Vijftien procent van de Belgische vrouwen is al het slachtoffer geweest van fysiek partnergeweld. Dat blijkt uit de Belgische resultaten van een Europese enquête over geweld tegen vrouwen en andere vormen van interpersoonlijk geweld. In Brussel liggen de cijfers hoger dan in Vlaanderen.
Brusselse vrouwen vaker slachtoffer van partnergeweld dan Vlaamse vrouwen
Lees ook: Brusselse advocaten volgen opleiding over intrafamiliaal geweld: 'De drempel is vaak hoog'
Uit het rapport komt naar voren dat vrouwen in ons land vaker het slachtoffer zijn van geweld. Of dat nu psychologisch, fysiek of seksueel is, en of het nu in de privésfeer, op het werk of in de openbare ruimte plaatsvindt, vrouwen worden meer blootgesteld aan geweld dan mannen. En als dat gebeurt, is het vaker en ernstiger.
Zo zijn slachtoffers van seksueel partnergeweld bijna uitsluitend vrouwen. Ongeveer 1 op de 13 vrouwen werd al slachtoffer. Ook onder slachtoffers van fysiek geweld zijn vrouwen meer vertegenwoordigd dan mannen. In België gaf 15 procent van de vrouwen aan al fysiek geweld te hebben ondergaan van een partner. Vrouwen maken ook vaker melding van 'ernstig' fysiek geweld.
Wat psychologisch geweld betreft, is het percentage slachtoffers vergelijkbaar tussen mannen en vrouwen: ongeveer 30 procent. Maar er is wel een significant verschil in de frequentie van dat type geweld. Bij vrouwen komt dat vaker voor, terwijl mannen het omschrijven als eenmalige of zeldzame ervaringen.

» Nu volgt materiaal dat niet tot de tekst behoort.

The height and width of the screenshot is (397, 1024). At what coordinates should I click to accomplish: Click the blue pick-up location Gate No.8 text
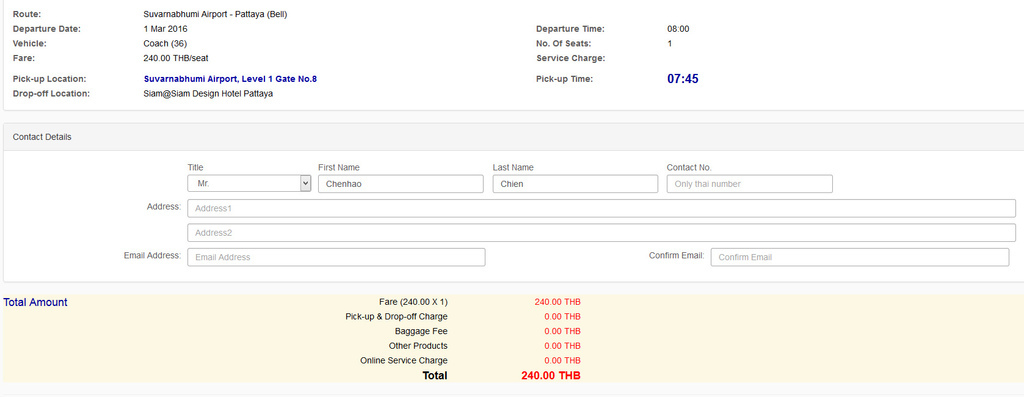(230, 79)
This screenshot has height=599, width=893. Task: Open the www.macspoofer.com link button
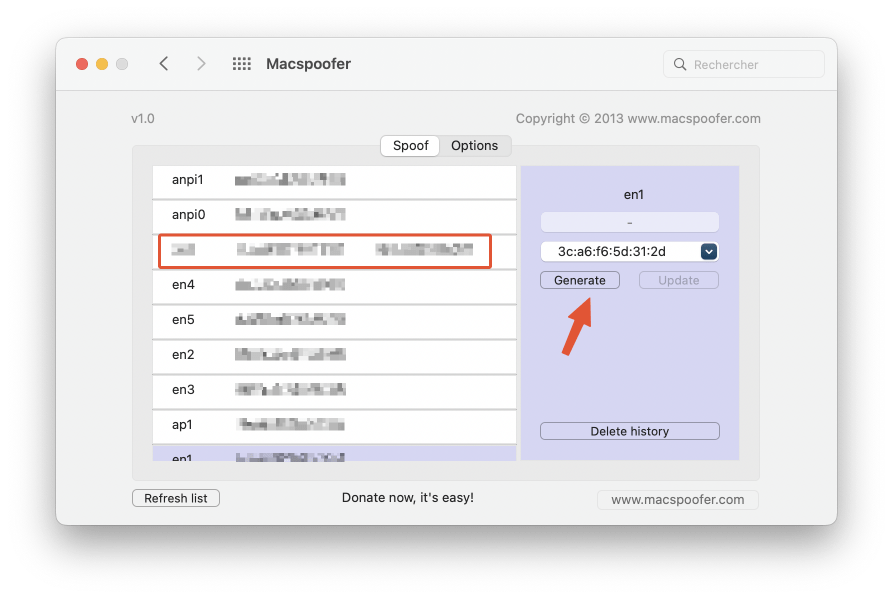point(678,499)
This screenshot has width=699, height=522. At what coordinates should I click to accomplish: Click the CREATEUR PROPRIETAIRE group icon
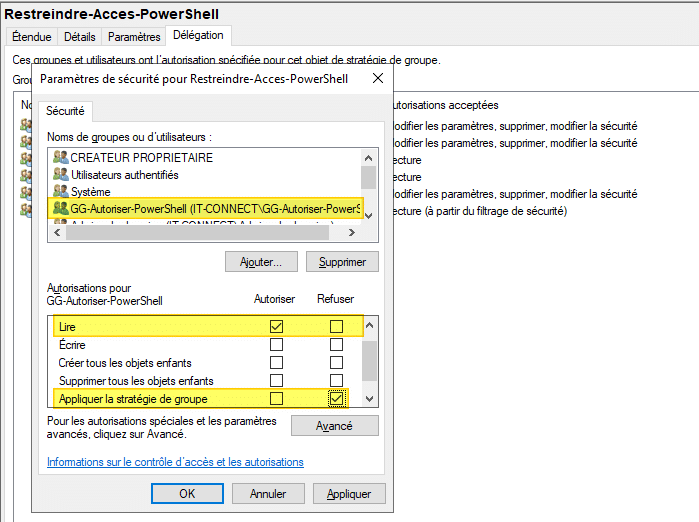coord(61,158)
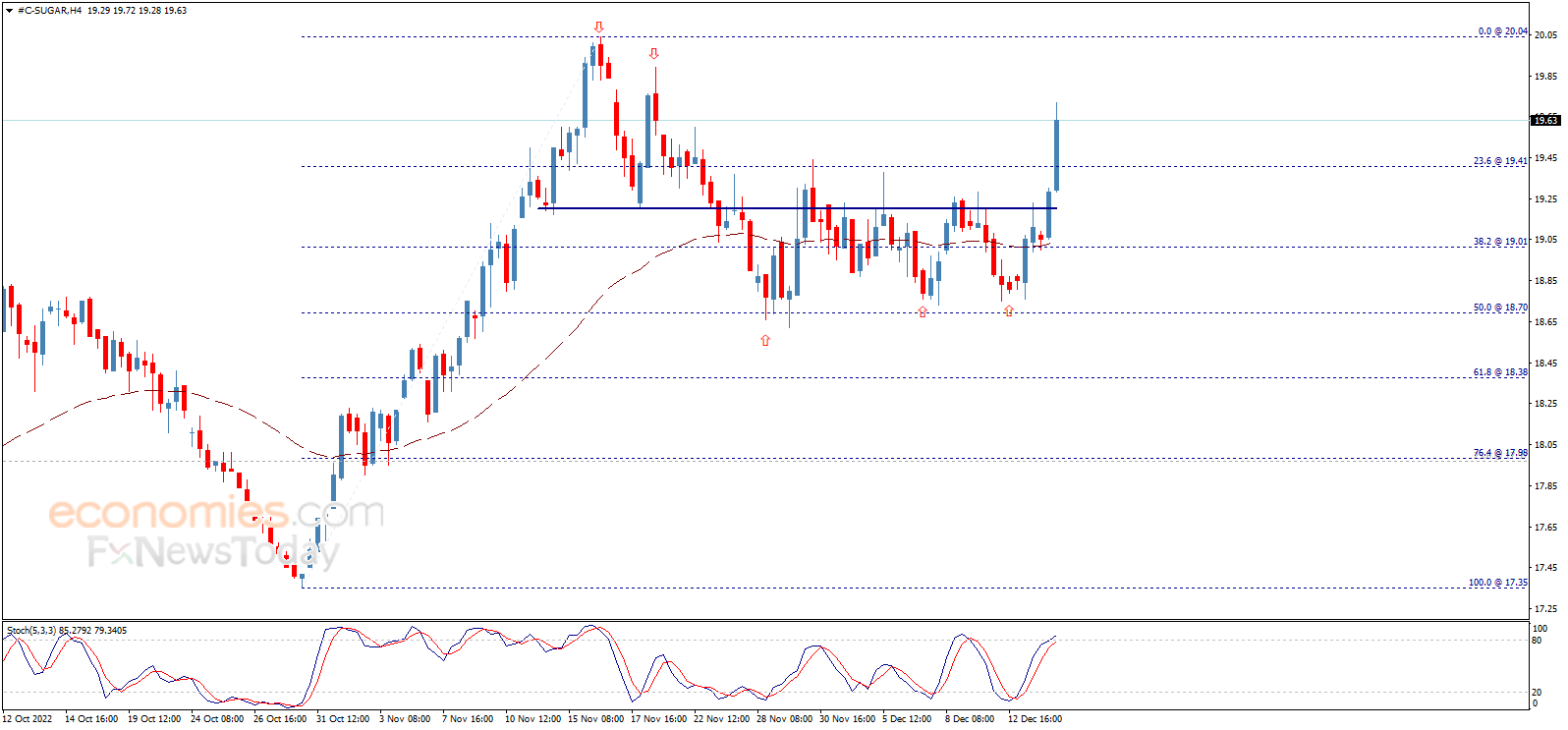Select the 76.4 @ 17.98 Fibonacci label
1568x730 pixels.
pyautogui.click(x=1499, y=453)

Uit het onderzoek blijkt ook dat de meeste slachtoffers van seksueel geweld buiten een intieme relatie melden dat het geweld gepleegd werd door mannen die ze kennen.

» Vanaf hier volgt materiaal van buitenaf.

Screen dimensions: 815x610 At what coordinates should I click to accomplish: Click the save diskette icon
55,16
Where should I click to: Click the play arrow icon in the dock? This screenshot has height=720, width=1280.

Verschillen tussen de gewesten
Er zijn grote verschillen tussen de gewesten. Zo ligt het percentage vrouwen dat slachtoffer is van psychologisch, fysiek of seksueel partnergeweld in Wallonië (42,5 procent) en Brussel (33,7 procent) beduidend hoger dan in Vlaanderen (24,7 procent). Ook bij andere vormen van geweld, zijn de cijfers in Brussel en Wallonië hoger dan die in Vlaanderen.
Als het gaat over fysiek of seksueel geweld door een niet-partner, zien we dat er ongeveer dubbel zoveel slachtoffers zijn in Brussel (28,1 procent) en Wallonië (26,6 procent) als in Vlaanderen (13,2 procent).

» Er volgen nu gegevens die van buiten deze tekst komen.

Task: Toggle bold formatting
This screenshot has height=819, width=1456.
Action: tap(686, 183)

Een ander vaststelling is dat niet alle vrouwen op dezelfde manier worden blootgesteld aan geweld. Bij vrouwen in kwetsbare posities is het geweld groter. Het gaat dan onder meer om vrouwen die niet in staat zijn om te werken of werkloos zijn en die een slechte gezondheid of een moeilijke financiële situatie hebben. Bij vrouwen die deze kenmerken combineren geeft bijna de helft (45 procent) aan seksueel geweld te hebben ondergaan van een partner. Van diezelfde vrouwen zegt 35 procent seksueel geweld te hebben ondergaan door een niet-partner.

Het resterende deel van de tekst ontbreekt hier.